EXERCISE TASKS:
**1)** In the article on gungo and sorrel sales this Christmas, about what price per quart does Sashakay Connolly expect to charge on Christmas Eve?
**2)** In the article on gungo and sorrel sales this Christmas, rewrite the paragraph beginning "But vendors have already come to terms" more briefly, keeping its main facts.
**3)** Pick up the article on gungo and sorrel sales this Christmas after its last sentence and continue it.
DOCUMENT EXTRACT Start Marker
Gungo and sorrel not selling much this Christmas

December 22, 2020
Sashakay Connolly
Sashakay Connolly
Barbara Edwards bagging sorrel for sale.
Barbara Edwards bagging sorrel for sale.

Coronation Market in downtown Kingston is ripe with vendors selling gungo peas and sorrel - two of the most in-demand crops during the Christmas season.

But vendors have already come to terms with the fact that this Christmas is very different because of COVID-19, as there is little to no demand for them. All through the market, bags and boxes are red with sorrel and green with gungo, as vendors sit, hoping sales increase by Christmas Eve.

As Sashakay Connolly bagged gungo peas, anticipating the next buyer, she told THE STAR that she ordered less because she expected things to be slow.

"Maybe like Wednesday or Thursday things will pick up. Christmases before, the demand was much, much greater. I'm selling for $1,000 a quart and $350 per pound. I get it for $4,000 a zinc and it's 16 pounds in a zinc," she said. Last weekend had the most activity she has seen in the market.

"Most people come Saturday because that is a day when it's a bulk price and you have a variety. Saturday, I was selling for $800 and today it's for $1,000. And it will be up on Christmas Eve to about $1,500 a quart. That is a yearly thing, because people usually come last-minute and want their necessary things."

Rush of customers

Meanwhile, Joan unloaded her bags of sorrel on Monday morning after weeks of waiting, hoping to meet a rush of customers.
DOCUMENT EXTRACT End Marker
RAW DATA Start Marker
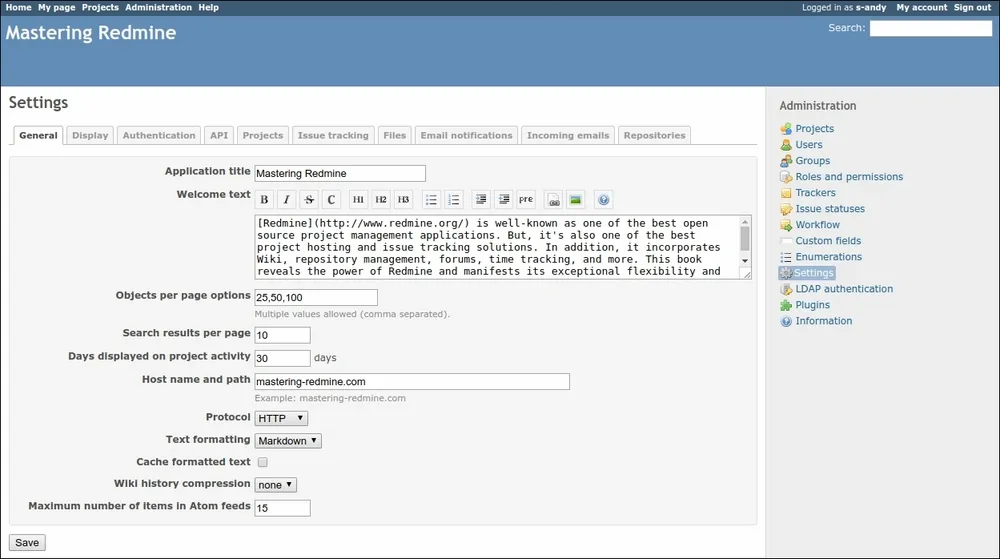Insert Heading 1 using H1 button
The height and width of the screenshot is (559, 1000).
point(358,199)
RAW DATA End Marker
ANSWERS TO THE PROBLEMS:
**1)** About $1,500 a quart.

**2)** Vendors accept that COVID-19 has made this Christmas different, with little to no demand for gungo and sorrel. Bags and boxes of both fill the market while vendors wait, hoping sales rise by Christmas Eve.

**3)**
"I wasn't selling it all along from it come in ... it did too plenty and cheap. But like how the holiday coming up now, the price is getting higher and higher. A very few people pass and buy so far," she said. She sells sorrel for $300 a pound, making a $50 profit. But as it gets closer to Christmas, the price will rise.

"After the holiday, you know seh everything gone. We have two type of sorrel, the black and white. But the people want the black one because dem nuh used to the white one. We hardly get the white one though. Sometimes you may get a bag with one and two white ones, but it nuh frequent," she said.

Barbara Edwards told THE STAR that she has also seen a decreased demand for sorrel.

"It's not that plenty like last year, but we have to give God thanks for the little we get. We get a lot this year and it's not cheap like last year. I get it for $270, I sell it for $300 a pound. Some of the people complain about the price while some buy it," she said, noting that most persons prefer the black sorrel.

"After the rain that we had, sorrel come in and was selling for $180 and $200. Now, it's $300. So most housewife buy up sorrel before and store it in their fridge while others wait until last minute," Edwards said.